A subsequent chunk that only has the a, c, and e keys would then re-align back to the proper cell locations.

This makes processing CSVs for billing difficult and annoying for end users - not good!

Possible solutions discussed#

  1. Maintain a view that lists all known keys for each pvt_type of document. When creating the CSV, get the list of keys (probably via the (re)reduce mechanism). This solution was rejected as the index would be over every document's keys resulting in M*N entries in the index.

  2. Maintain a list of keys in the kzd accessor modules for each pvt_type of CSV-enabled fields. This would essentially hard-code the JSON paths to be used for CSV generation. This solution was rejected as the ability to know, a priori, the list of keys is not possible. For instance, custom SIP headers and custom application vars cannot be enumerated on the CDR documents.

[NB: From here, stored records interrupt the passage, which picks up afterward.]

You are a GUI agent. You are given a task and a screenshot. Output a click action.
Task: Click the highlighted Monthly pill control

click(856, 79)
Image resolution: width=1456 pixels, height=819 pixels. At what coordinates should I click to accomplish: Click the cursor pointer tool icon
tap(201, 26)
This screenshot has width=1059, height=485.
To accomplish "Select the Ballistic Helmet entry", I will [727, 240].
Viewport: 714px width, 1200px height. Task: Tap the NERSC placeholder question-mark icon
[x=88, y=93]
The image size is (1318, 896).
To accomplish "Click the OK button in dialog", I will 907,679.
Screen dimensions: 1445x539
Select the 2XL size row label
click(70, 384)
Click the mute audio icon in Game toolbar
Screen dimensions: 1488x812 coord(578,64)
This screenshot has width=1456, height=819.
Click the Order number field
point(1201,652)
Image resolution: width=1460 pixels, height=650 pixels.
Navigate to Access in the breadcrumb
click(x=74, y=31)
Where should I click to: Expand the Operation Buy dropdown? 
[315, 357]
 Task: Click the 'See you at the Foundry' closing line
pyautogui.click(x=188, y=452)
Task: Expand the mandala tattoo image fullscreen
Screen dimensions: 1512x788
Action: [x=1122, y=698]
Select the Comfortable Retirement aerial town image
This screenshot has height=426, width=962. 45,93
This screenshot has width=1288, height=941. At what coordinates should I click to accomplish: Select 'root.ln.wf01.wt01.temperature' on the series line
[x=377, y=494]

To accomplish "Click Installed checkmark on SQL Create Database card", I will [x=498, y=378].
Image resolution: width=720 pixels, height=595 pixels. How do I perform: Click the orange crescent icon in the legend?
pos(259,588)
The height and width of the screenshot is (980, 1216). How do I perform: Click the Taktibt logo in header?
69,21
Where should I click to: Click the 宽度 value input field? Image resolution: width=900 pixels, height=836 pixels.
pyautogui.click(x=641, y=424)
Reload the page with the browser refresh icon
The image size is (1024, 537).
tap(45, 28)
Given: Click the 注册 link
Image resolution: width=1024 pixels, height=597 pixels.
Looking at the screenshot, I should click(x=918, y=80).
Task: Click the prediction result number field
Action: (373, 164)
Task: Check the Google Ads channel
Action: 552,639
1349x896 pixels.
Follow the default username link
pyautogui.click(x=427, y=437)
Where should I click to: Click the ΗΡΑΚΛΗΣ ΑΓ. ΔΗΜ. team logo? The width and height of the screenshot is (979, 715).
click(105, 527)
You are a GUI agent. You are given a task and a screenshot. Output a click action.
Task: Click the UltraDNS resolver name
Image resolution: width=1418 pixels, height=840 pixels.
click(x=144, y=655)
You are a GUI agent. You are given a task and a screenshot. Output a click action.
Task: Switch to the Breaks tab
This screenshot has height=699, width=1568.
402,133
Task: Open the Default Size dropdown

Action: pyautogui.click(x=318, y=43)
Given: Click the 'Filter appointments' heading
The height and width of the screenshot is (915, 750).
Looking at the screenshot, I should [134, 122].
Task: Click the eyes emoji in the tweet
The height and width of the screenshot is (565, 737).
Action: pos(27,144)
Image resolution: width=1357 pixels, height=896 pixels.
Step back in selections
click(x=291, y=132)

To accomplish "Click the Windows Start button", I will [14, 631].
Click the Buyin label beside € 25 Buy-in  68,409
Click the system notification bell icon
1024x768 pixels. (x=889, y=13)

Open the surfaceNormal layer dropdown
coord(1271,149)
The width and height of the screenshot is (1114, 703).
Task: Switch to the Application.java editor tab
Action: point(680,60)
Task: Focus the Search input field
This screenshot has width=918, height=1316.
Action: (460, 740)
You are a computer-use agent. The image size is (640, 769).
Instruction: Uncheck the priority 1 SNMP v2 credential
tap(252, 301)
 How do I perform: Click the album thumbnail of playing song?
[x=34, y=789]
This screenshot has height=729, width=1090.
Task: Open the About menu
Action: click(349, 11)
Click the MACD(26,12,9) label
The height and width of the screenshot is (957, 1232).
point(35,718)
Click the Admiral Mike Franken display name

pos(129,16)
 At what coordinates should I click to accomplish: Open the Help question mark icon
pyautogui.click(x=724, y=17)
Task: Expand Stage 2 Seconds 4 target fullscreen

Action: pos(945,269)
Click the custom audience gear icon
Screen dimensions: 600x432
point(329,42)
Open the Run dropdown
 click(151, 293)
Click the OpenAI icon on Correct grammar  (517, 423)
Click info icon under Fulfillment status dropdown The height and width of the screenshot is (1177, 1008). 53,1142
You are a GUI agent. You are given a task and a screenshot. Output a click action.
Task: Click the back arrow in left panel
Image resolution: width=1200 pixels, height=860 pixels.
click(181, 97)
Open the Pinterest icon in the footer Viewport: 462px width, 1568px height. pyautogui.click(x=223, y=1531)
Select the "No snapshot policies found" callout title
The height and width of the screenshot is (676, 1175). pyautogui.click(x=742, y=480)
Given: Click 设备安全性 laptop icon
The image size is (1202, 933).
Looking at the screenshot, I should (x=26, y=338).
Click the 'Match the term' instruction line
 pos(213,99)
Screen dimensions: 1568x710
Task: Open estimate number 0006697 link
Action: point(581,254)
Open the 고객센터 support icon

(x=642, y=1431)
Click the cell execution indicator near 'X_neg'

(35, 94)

  3. Use CouchDB's ability to return the results as a CSV instead of JSON objects. While very attractive, this ultimately was rejected because queries frequently are over the span of 2+ MODBs. More investigation into the possibility is encouraged at some point though.

Current solution#

The accepted solution is to chunk the JSON objects from the DB onto the local disk in a CSV file, while maintaining the list of "seen" key paths. As eash JSON object is processed, check its paths against the known paths and append new paths to the list. Then write the CSV row using that adjusted list and return the list for the next JSON object.

Once all JSON objects are processed, use the final list of paths to prepend the CSV header row.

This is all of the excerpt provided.